Meydanın köşesinde İngiltere hanı bulunmakta, meydanın batı kanadında en önemli binalarından biri olan Rodos Arkeoloji Müzesi yer alıyor. Aynı zamanda ‘Şövalyeler Hastanesi' de burada bulunmakta. Osmanlıların ve günümüzün en işlek merkezlerinden biri olan ‘Sokrates Sokağı’ da burada bulunmakta. Sokağın köşesindeki Osmanlı Kitaplığı paha biçilemez koleksiyonlara ev sahipliği yapmakta. Büyük Üstadlar Sarayı Şövalyeler Sokağı'nın en önemli binası. 1856 yılındaki patlamaya dek burayı hapishane olarak kullanmış Osmanlı. Sonra İtalyanlar tarafından bugünkü haline getirilmiş. Büyük Üstadlar Sarayı'ndaki incelikli mozaiklerin büyük kısmı komşu ada Kos'tan getirilmiş. 10 Euro karşılığında Üstadlar Sarayı’nı ve diğer yapıları gezebiliyorsunuz.
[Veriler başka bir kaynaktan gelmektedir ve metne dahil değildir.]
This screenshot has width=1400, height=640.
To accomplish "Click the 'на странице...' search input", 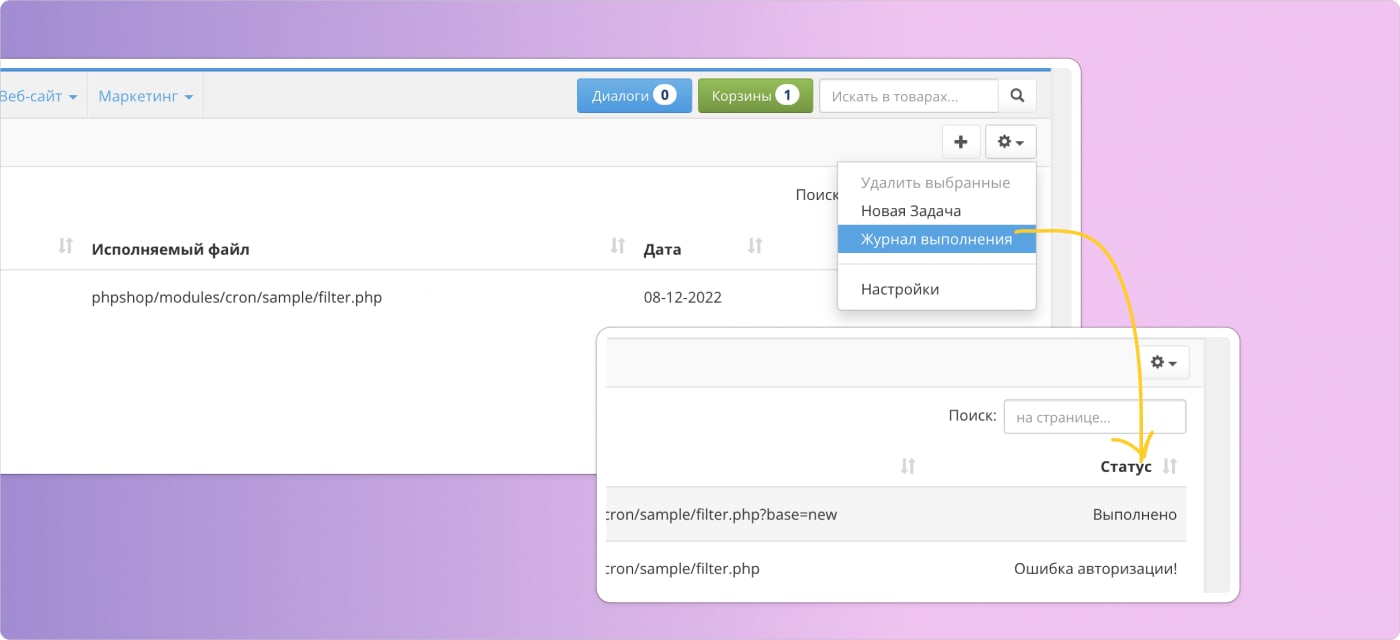I will pos(1094,417).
Eski kentte gül pembesi duvarları ve minaresiyle dikkat çeken Kanuni Sultan Süleyman Camisi görülmeye değer. Osmanlı döneminde 1523 yılında yapılmış. Ayrıca hemen caminin yanındaki saat kulesine çıkıp şehrin etkileyici manzarasını küçük bir bedel karşılığı seyredebilirsiniz. Yahudi Meydanı, 2. Dünya Savaşı'nda Alman askerlerince öldürülen yahudilerin anısını yaşatmak için yapılmış. 1943'te Almanlar buraya geldiklerinde 2 bin yahudiden 50 tanesi sağ kalmış.
Mandraki Meydanı
Eski kentten çıktıktan sonra Mandraki Limanı ile karşılarsınız. Eski zamanlar kentin can damarıymış. Liman surlarının etrafında üç yel değirmeninden günümüze ulaşan kalıntılar bulunur. Surların ucunda Aziz Nicholas Kalesi bulunmakta. Vakti zamanında dünyanın yedi harikasından birine ev sahipliği yapıyormuş Rodos.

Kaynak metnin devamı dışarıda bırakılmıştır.